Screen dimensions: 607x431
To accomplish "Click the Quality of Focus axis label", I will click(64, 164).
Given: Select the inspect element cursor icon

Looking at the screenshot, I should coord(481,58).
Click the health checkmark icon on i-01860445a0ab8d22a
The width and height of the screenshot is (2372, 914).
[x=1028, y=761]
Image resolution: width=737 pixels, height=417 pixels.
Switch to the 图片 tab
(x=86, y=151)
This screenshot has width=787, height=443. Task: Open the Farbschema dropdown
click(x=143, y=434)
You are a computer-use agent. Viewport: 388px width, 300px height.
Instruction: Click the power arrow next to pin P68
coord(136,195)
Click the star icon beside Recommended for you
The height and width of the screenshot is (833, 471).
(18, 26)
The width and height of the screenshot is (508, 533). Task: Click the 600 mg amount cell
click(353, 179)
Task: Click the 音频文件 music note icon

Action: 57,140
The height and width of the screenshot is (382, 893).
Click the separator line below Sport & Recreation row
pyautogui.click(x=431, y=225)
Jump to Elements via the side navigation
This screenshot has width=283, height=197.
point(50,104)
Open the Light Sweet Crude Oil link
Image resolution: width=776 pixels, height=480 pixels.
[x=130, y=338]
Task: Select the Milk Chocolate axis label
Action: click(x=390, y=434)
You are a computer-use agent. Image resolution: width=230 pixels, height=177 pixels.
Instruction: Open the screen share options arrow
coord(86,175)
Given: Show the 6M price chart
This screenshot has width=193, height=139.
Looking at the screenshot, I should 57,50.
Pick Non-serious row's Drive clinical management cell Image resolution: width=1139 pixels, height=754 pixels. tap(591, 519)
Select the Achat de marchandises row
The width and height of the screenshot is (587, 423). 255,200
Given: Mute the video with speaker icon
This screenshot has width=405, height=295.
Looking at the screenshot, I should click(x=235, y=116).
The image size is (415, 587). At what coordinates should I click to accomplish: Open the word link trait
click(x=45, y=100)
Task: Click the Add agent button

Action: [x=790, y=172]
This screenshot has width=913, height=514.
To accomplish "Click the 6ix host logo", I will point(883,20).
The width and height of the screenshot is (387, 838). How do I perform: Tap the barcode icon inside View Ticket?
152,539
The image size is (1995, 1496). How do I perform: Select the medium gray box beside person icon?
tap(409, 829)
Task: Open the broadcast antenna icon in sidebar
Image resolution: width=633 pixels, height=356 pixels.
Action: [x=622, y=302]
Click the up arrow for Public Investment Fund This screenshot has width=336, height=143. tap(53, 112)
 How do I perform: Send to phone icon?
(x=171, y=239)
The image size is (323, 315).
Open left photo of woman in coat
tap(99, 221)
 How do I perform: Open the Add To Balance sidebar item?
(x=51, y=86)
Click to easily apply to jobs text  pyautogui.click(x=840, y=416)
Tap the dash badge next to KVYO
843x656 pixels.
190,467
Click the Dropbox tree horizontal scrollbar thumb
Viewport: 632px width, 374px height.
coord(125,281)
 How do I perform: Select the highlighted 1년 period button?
☆ ☆ ☆
Output the lines from the one with "Viewport: 632px width, 374px height." to the final line of the entries above, exactly as they stand, please, and nothing else.

◆ Completed exercise
Viewport: 632px width, 374px height.
coord(125,281)
 How do I perform: Select the highlighted 1년 period button?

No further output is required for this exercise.